(Dataset items)
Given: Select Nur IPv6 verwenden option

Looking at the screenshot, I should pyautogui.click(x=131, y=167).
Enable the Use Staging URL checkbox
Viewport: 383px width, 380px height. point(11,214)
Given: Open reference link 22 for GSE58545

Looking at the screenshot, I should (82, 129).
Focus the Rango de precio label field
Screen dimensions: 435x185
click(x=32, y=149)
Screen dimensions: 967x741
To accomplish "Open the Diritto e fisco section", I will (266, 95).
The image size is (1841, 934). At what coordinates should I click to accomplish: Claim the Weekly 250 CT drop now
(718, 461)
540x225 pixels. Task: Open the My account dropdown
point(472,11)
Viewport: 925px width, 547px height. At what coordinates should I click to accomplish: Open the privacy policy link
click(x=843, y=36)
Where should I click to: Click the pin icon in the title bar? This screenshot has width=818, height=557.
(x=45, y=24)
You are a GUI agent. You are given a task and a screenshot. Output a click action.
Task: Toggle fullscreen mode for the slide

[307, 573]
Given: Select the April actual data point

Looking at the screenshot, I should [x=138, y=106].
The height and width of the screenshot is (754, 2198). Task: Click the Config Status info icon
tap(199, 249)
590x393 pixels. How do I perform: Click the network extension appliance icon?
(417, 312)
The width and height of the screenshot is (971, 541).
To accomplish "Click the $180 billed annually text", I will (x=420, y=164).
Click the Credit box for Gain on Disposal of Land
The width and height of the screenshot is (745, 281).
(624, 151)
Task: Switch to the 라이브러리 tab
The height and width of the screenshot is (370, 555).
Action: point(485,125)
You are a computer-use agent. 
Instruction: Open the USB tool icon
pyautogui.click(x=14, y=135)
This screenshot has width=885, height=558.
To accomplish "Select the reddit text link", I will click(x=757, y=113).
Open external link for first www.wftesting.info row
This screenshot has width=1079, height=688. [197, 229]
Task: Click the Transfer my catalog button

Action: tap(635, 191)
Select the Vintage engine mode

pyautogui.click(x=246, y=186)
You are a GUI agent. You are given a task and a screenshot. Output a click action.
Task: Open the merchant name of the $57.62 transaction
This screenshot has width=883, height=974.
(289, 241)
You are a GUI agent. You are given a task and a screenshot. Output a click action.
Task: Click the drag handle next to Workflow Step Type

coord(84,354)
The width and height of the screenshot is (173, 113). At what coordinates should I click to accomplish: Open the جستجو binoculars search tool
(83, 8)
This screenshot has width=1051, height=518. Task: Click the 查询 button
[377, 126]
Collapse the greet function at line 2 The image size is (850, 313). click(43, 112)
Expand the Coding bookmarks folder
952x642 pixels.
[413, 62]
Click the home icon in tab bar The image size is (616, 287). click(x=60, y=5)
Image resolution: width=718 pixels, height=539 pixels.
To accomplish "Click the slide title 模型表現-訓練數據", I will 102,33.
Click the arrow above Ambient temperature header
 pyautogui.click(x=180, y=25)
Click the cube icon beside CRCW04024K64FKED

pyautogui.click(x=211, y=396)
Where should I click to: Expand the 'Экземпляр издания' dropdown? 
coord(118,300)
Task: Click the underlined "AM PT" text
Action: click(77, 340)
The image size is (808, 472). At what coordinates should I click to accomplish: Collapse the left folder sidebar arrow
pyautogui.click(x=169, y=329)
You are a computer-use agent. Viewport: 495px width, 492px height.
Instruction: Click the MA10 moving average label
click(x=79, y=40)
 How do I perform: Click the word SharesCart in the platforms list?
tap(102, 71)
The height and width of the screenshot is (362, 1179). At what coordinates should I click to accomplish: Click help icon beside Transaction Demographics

• _WHAT IS EXPECTED_: Print out the records exactly as they were entered.

• _OUTPUT OF THE EXERCISE_:
Given: Select Nur IPv6 verwenden option

Looking at the screenshot, I should pyautogui.click(x=131, y=167).
Enable the Use Staging URL checkbox
Viewport: 383px width, 380px height. point(11,214)
Given: Open reference link 22 for GSE58545

Looking at the screenshot, I should (82, 129).
Focus the Rango de precio label field
Screen dimensions: 435x185
click(x=32, y=149)
Screen dimensions: 967x741
To accomplish "Open the Diritto e fisco section", I will (266, 95).
The image size is (1841, 934). At what coordinates should I click to accomplish: Claim the Weekly 250 CT drop now
(718, 461)
540x225 pixels. Task: Open the My account dropdown
point(472,11)
Viewport: 925px width, 547px height. At what coordinates should I click to accomplish: Open the privacy policy link
click(x=843, y=36)
Where should I click to: Click the pin icon in the title bar? This screenshot has width=818, height=557.
(x=45, y=24)
You are a GUI agent. You are given a task and a screenshot. Output a click action.
Task: Toggle fullscreen mode for the slide

[307, 573]
Given: Select the April actual data point

Looking at the screenshot, I should [x=138, y=106].
The height and width of the screenshot is (754, 2198). Task: Click the Config Status info icon
tap(199, 249)
590x393 pixels. How do I perform: Click the network extension appliance icon?
(417, 312)
The width and height of the screenshot is (971, 541).
To accomplish "Click the $180 billed annually text", I will (x=420, y=164).
Click the Credit box for Gain on Disposal of Land
The width and height of the screenshot is (745, 281).
(624, 151)
Task: Switch to the 라이브러리 tab
The height and width of the screenshot is (370, 555).
Action: point(485,125)
You are a computer-use agent. 
Instruction: Open the USB tool icon
pyautogui.click(x=14, y=135)
This screenshot has width=885, height=558.
To accomplish "Select the reddit text link", I will click(x=757, y=113).
Open external link for first www.wftesting.info row
This screenshot has width=1079, height=688. [197, 229]
Task: Click the Transfer my catalog button

Action: tap(635, 191)
Select the Vintage engine mode

pyautogui.click(x=246, y=186)
You are a GUI agent. You are given a task and a screenshot. Output a click action.
Task: Open the merchant name of the $57.62 transaction
This screenshot has width=883, height=974.
(289, 241)
You are a GUI agent. You are given a task and a screenshot. Output a click action.
Task: Click the drag handle next to Workflow Step Type

coord(84,354)
The width and height of the screenshot is (173, 113). At what coordinates should I click to accomplish: Open the جستجو binoculars search tool
(83, 8)
This screenshot has width=1051, height=518. Task: Click the 查询 button
[377, 126]
Collapse the greet function at line 2 The image size is (850, 313). click(43, 112)
Expand the Coding bookmarks folder
952x642 pixels.
[413, 62]
Click the home icon in tab bar The image size is (616, 287). click(x=60, y=5)
Image resolution: width=718 pixels, height=539 pixels.
To accomplish "Click the slide title 模型表現-訓練數據", I will 102,33.
Click the arrow above Ambient temperature header
 pyautogui.click(x=180, y=25)
Click the cube icon beside CRCW04024K64FKED

pyautogui.click(x=211, y=396)
Where should I click to: Expand the 'Экземпляр издания' dropdown? 
coord(118,300)
Task: Click the underlined "AM PT" text
Action: click(77, 340)
The image size is (808, 472). At what coordinates should I click to accomplish: Collapse the left folder sidebar arrow
pyautogui.click(x=169, y=329)
You are a computer-use agent. Viewport: 495px width, 492px height.
Instruction: Click the MA10 moving average label
click(x=79, y=40)
 How do I perform: Click the word SharesCart in the platforms list?
tap(102, 71)
The height and width of the screenshot is (362, 1179). At what coordinates should I click to accomplish: Click help icon beside Transaction Demographics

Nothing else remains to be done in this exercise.